#### [ВЫБРАННЫЙ ТЕКСТ]
И, естественно, беспощадная борьба Вадима Белова против Козельского представлена как своего рода бла­городный подвиг во имя истины и добра.

В «Доме на набережной» ситуация в этом отноше­нии как бы повернута на 180 градусов. Участие Вадима Глебова в борьбе против профессора Ганчука оказыва­ется низким, подлым деянием, — хотя, в отличие от Бе­лова, Глебов не только не является инициатором «дела» Ганчука, но и выступает против профессора лишь под тяжким давлением других героев.

Тем не менее голос автора, оценивший Вадима Бе­лова безусловно положительно, оценивает Вадима Гле­бова столь же безусловно отрицательно.

Выше уже приводились нынешние слова Ю. Три­фонова о том, что он теперь даже не может читать свою давнюю повесть. В другом месте писатель расска­зывает, что «один аспирант, который пишет диссертацию о моих вещах», сообщил ему: «Вы знаете, я сейчас пе­речитал «Студенты», и это хорошая, искренняя книга». «Я был, признаться, удивлен»,— отмечает Ю. Трифонов и добавляет: «Отказываться от своих книг нельзя. Но можно удаляться от них. Иногда — очень далеко... Один мой приятель-поэт говорил: «Трифонов оттаивает вместе со временем»... Эволюция действительно происходила, и довольно существенная; она... связана со многими событиями того времени, которое мы пережили» [8].

#### [ИСХОДНЫЕ ДАННЫЕ]
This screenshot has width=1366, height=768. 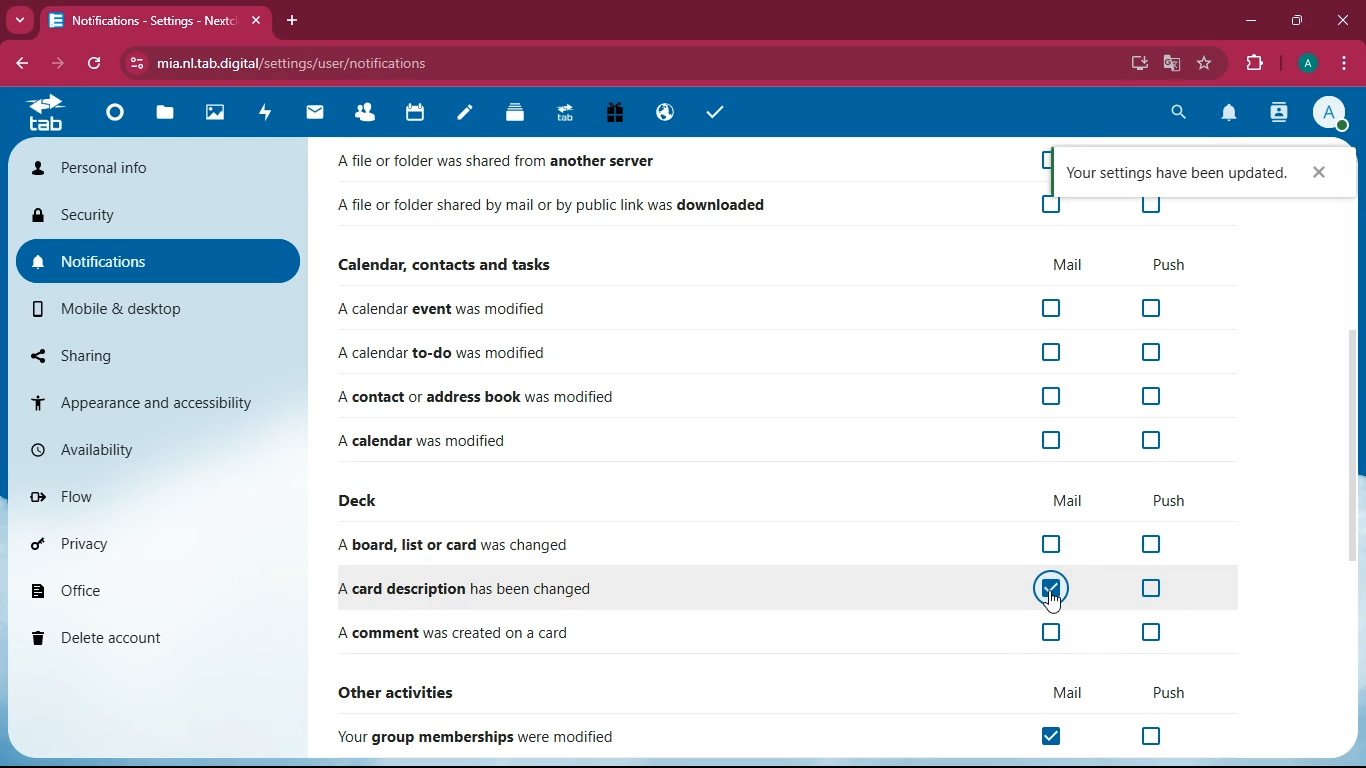 What do you see at coordinates (363, 502) in the screenshot?
I see `deck` at bounding box center [363, 502].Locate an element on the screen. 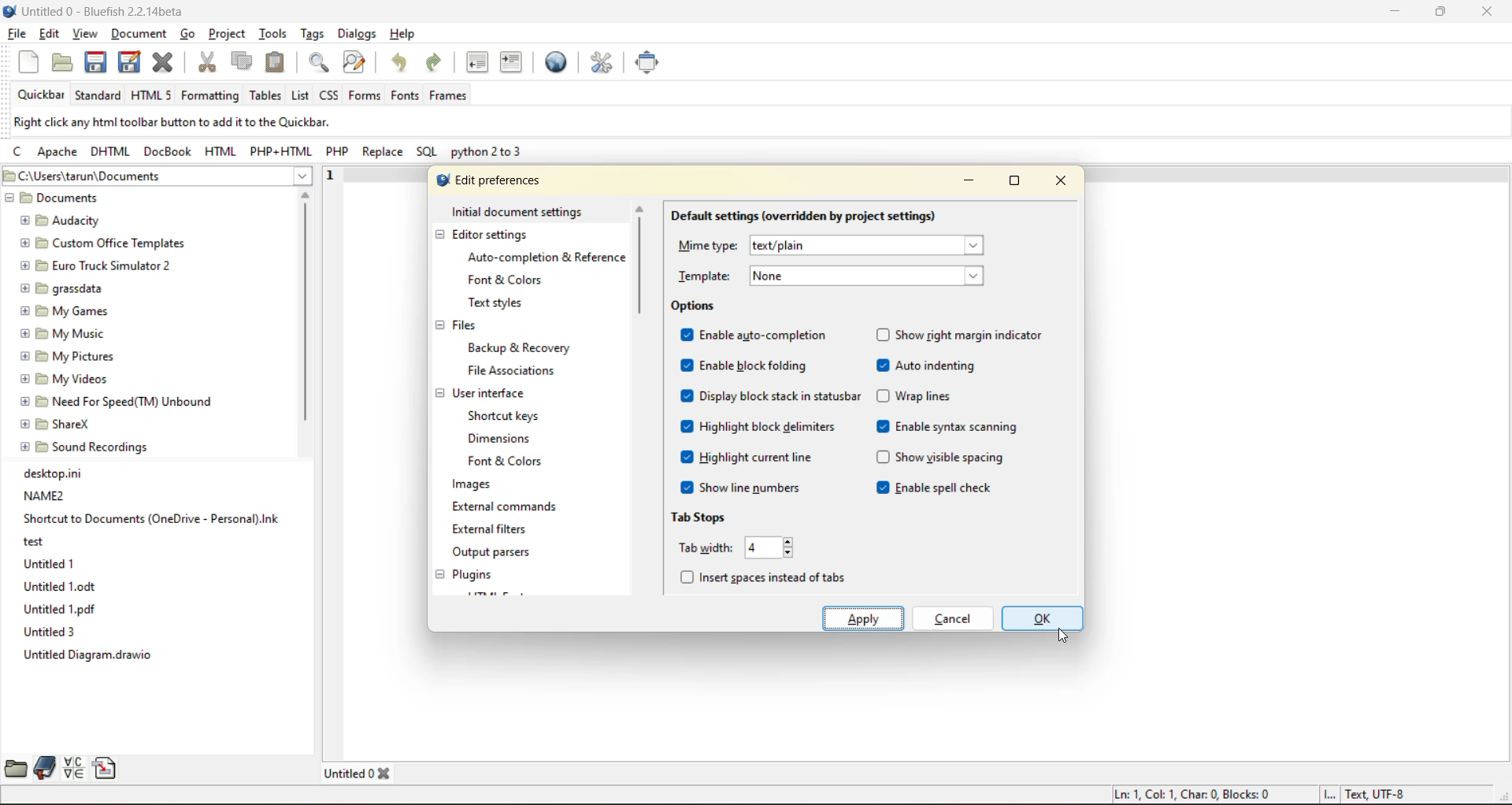 This screenshot has height=805, width=1512. file associations is located at coordinates (515, 372).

#### [ЧТО ТРЕБУЕТСЯ]
Продолжите, пожалуйста, текст о повестях Ю. Трифонова «Студенты» и «Дом на набережной», начав сразу после его последнего предложения.

#### [ОТВЕТ НИЖЕ]
В чем же заключается эта «эволюция»? Как можно понять из сегодняшнего замечания писателя, он за чет­верть века не изменил своего отношения к образу Ко­зельского. В 1975 г. он напомнил: «Профессор Козель­ский — из моей повести, злой гений, формалист и низ­копоклонник»[9]. Если даже предположить, что здесь только констатируется — был-де у меня такой герой,— все равно естественно было бы ждать какой-нибудь ого­ворки (скажем: сейчас я написал бы образ Козельско­го по-иному).

«Оттаивание», о котором говорит Ю. Трифонов, вы­разилось, как можно предположить, лишь в том, что писатель ныне не одобряет увольнение Козельского с работы. Основание для такого вывода — отношение автора к увольнению героя «Дома на набережной» про­фессора Ганчука. Хотя в этом герое немало отрицатель­ных черт, голос автора безусловно осуждает его изгна­ние из института.

Впрочем, быть может, это и не так. Коллизия «До­ма на набережной» развертывается, по сути дела, в чисто моральной, этической плоскости. Ганчук — чело­век, в общем и целом, честный, «порядочный». Если он и совершал не очень приятные поступки, он все же ру­ководился при этом своими искренними убеждениями, а не корыстными интересами. Между тем герои повести, добивающиеся изгнания Ганчука,— Дороднов, Друзяев и аспирант Ширейко — заведомо бесчестные карьеристы, стремящиеся просто-напросто убрать со своей дороги сильного соперника. Поэтому голос автора, в общем и целом, на стороне Ганчука.

Однако в конце повествования в голосе автора воз­никает новая нота. Ганчук и его враги в известном смысле уравниваются. Но об этом еще пойдет речь. Сначала необходимо сопоставить коллизии двух повестей с точки зрения их соответствия реальном у положению вещей.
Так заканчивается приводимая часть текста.